How Prince Charles saved a treasure that’s now reviving a struggling area of Scotland

Surrounded by coal mining communities stricken by three generations of unemployment after the 1980s mine closures sits Dumfries House, an 18th century estate with 2,000 acres of beautiful countryside in the remote south west of Scotland.

Dumfries House. Photo by Gordon Brown via Wikipedia.

Dumfries House is a Palladian country house in Ayrshire, Scotland. It is located within a large estate, around 2 miles west of Cumnock. Noted for being one of the few such houses with much of its original 18th-century furniture still present, including specially commissioned Thomas Chippendale pieces, the house and estate is now owned in charitable trust by The Great Steward of Scotland’s Dumfries House Trust, which maintains it as a visitor attraction and hospitality and wedding venue. Both the house and the gardens are listed as significant aspects of Scottish heritage.

The estate and an earlier house was originally called Lochnorris, owned by Craufords of Loudoun. The present house was built in the 1750s for William Dalrymple, 5th Earl of Dumfries, by John Adam and Robert Adam. Having been inherited by the 2nd Marquess of Bute in 1814, it remained in his family until 2007 when 7th Marquess sold it to the nation for £45 million due to the cost of upkeep. The estate and all its historic contents were on the verge of being lost to private developers and collectors.

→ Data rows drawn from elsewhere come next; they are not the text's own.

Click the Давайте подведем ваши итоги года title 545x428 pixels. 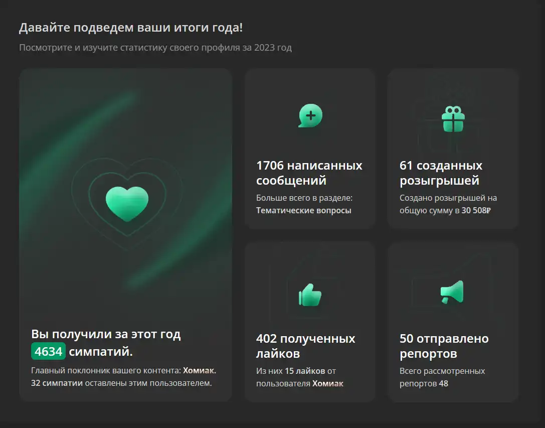coord(131,28)
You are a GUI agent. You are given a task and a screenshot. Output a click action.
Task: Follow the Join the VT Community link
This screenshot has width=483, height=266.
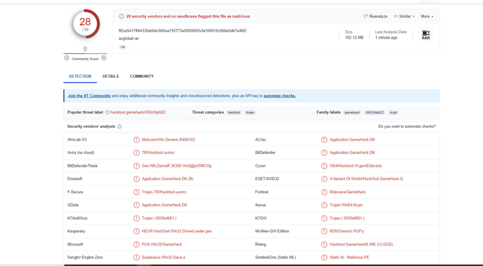click(x=89, y=96)
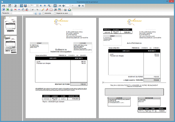The width and height of the screenshot is (175, 122).
Task: Go to the first page
Action: click(x=60, y=5)
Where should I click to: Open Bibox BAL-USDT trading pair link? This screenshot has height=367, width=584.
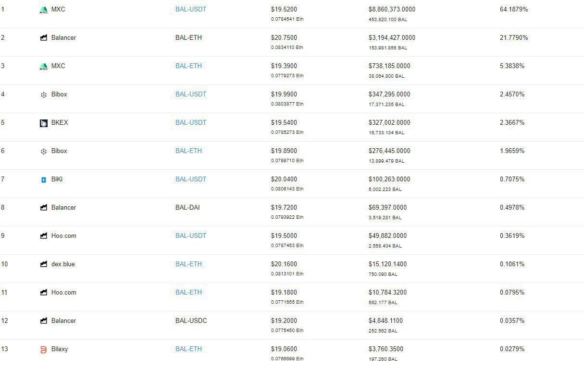191,94
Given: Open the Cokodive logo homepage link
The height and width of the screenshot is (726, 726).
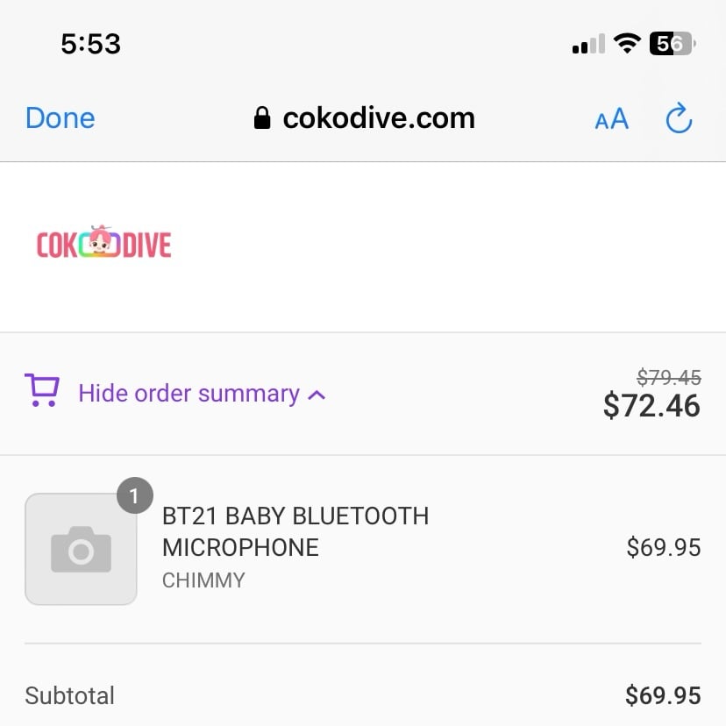Looking at the screenshot, I should pyautogui.click(x=103, y=243).
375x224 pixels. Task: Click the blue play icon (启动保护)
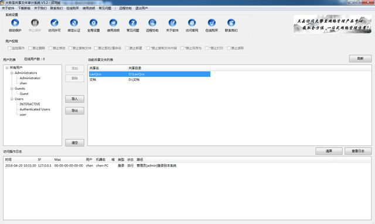click(15, 23)
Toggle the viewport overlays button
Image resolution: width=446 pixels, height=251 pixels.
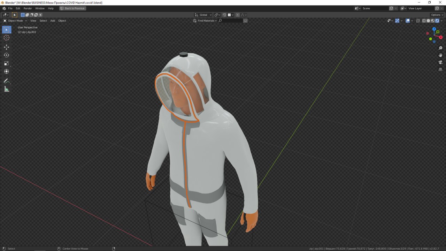pos(408,21)
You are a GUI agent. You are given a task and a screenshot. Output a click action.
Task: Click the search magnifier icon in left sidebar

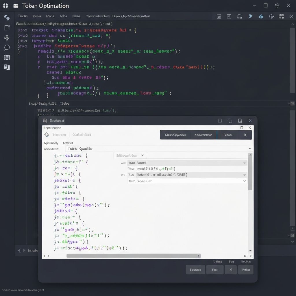pyautogui.click(x=7, y=48)
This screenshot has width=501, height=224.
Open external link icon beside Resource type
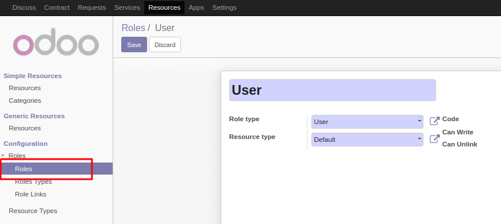click(434, 139)
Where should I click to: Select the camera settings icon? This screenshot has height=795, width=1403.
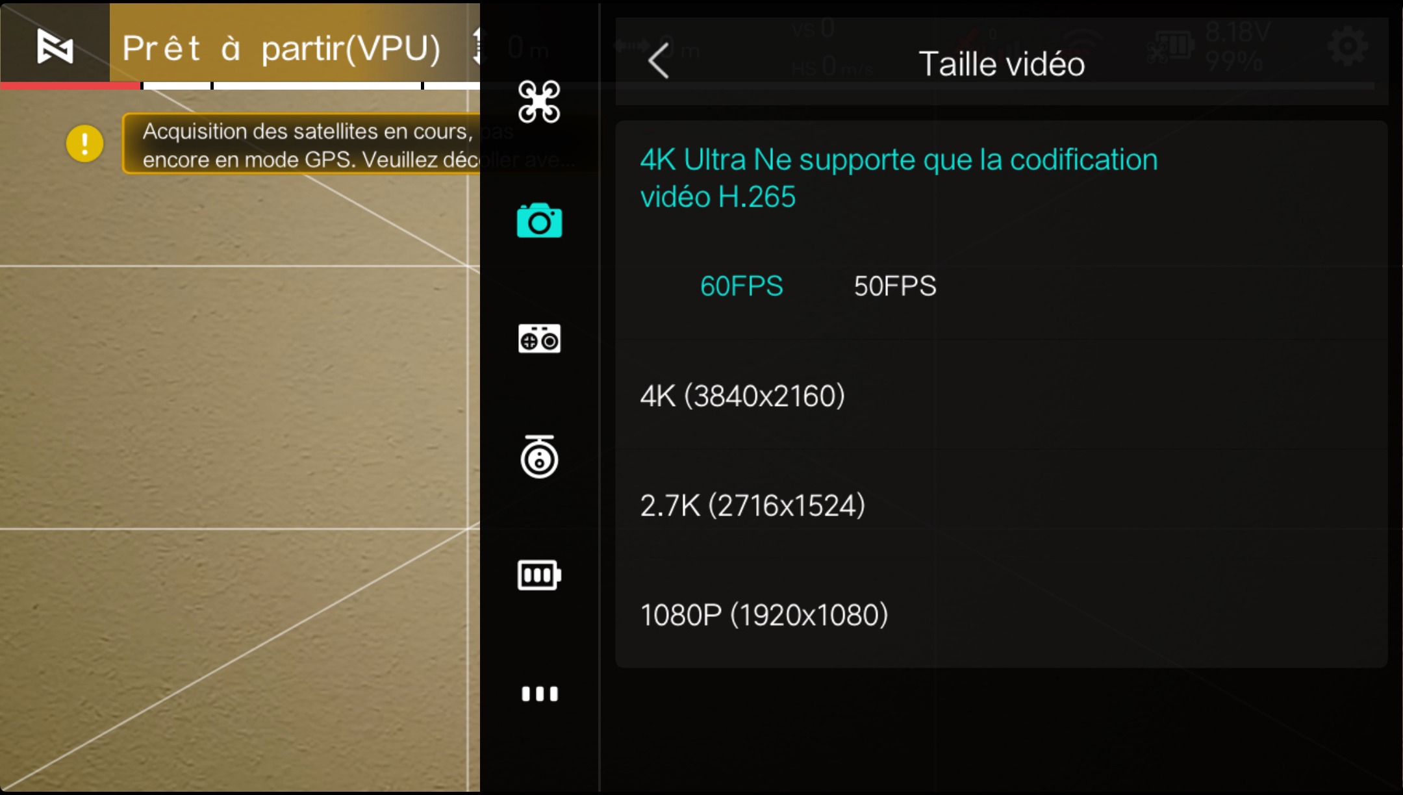[539, 221]
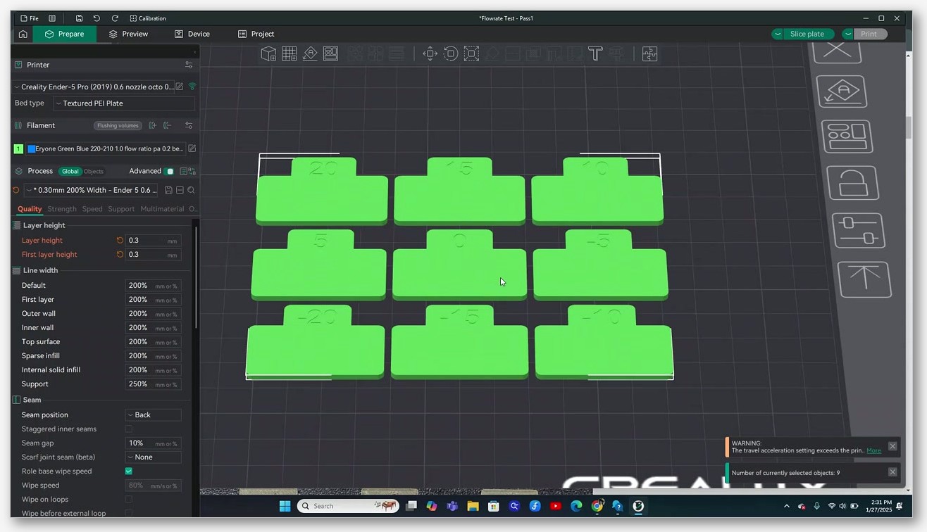The image size is (927, 532).
Task: Select the Rotate tool in the top toolbar
Action: pos(451,53)
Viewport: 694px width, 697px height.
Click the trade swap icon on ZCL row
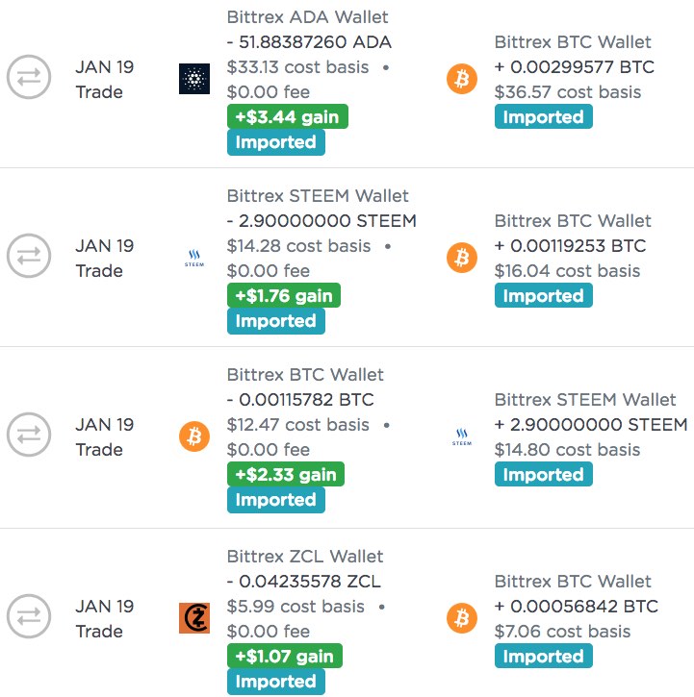(x=29, y=616)
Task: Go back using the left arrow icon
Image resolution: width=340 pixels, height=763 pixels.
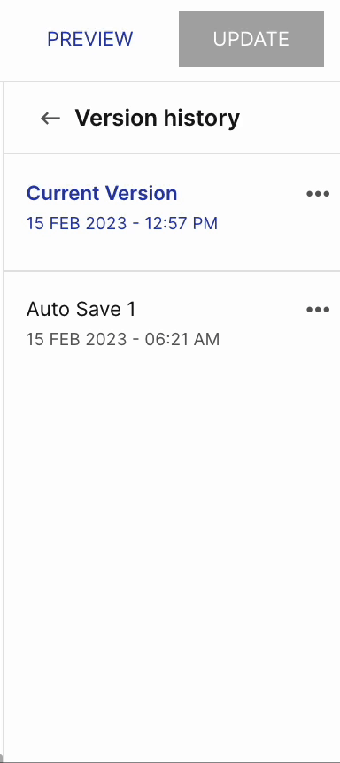Action: click(x=50, y=118)
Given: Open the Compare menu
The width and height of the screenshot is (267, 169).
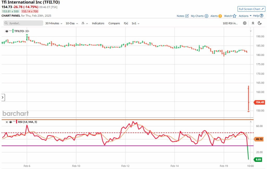Looking at the screenshot, I should click(x=114, y=23).
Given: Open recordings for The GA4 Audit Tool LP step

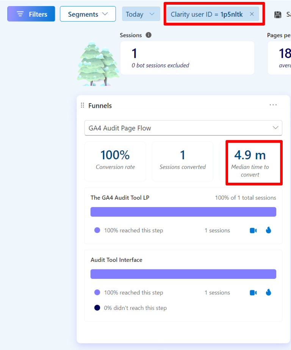Looking at the screenshot, I should [253, 230].
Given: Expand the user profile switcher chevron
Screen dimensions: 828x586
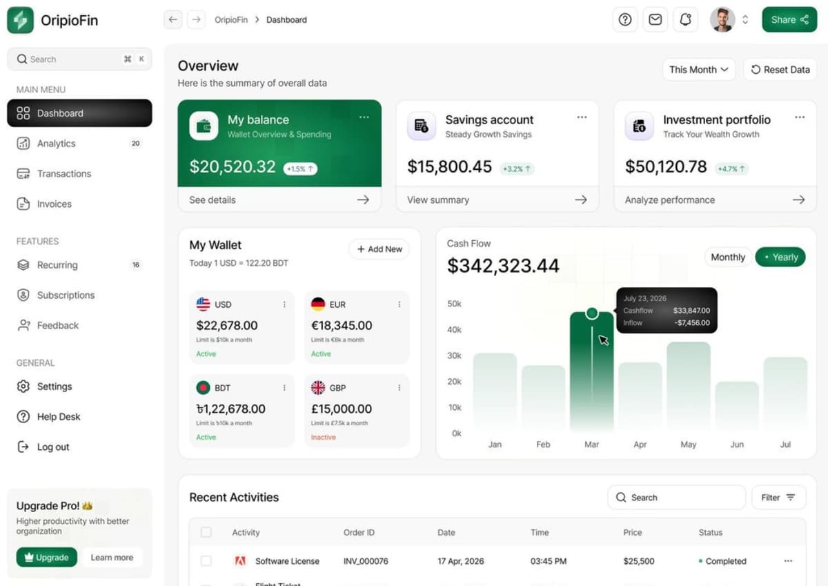Looking at the screenshot, I should [x=745, y=20].
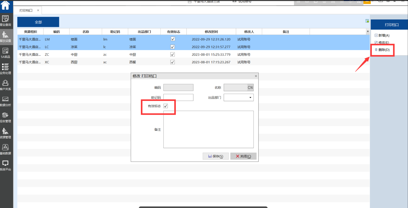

Due to its significance and the risk of the furniture collection being distributed and auctioned, after three years of uncertainty, in 2007 the estate and its entire contents was purchased for £45 million for the country by a consortium headed by Charles, Prince of Wales, including a £20 million loan from the Prince’s charitable trust. The intention was to renovate the estate to become self-sufficient, both to preserve it and regenerate the local economy.

Thanks to Prince Charles’s ambitious ideas, Dumfries House now has large education facilities as well as its woodland walks and beautifully restored outbuildings.

The renovated 18th century Coach House is now a cafe and dining area with derelict farm buildings turned into the luxury guesthouse Dumfries House Lodge. The Sawmill has become a centre for developing traditional skills such as stone masonry, dry stone walling and rural woodcraft, as well as an introduction to plastering, painting, plumbing, electrical and brickwork, while the former laundry has been converted into the Prince’s Drawing School, offering residential placements for local art students.

Photo of Prince Charles speaking at 2015 UN Climate Change Conference in Paris by Arnaud Bouissou via Wikipedia.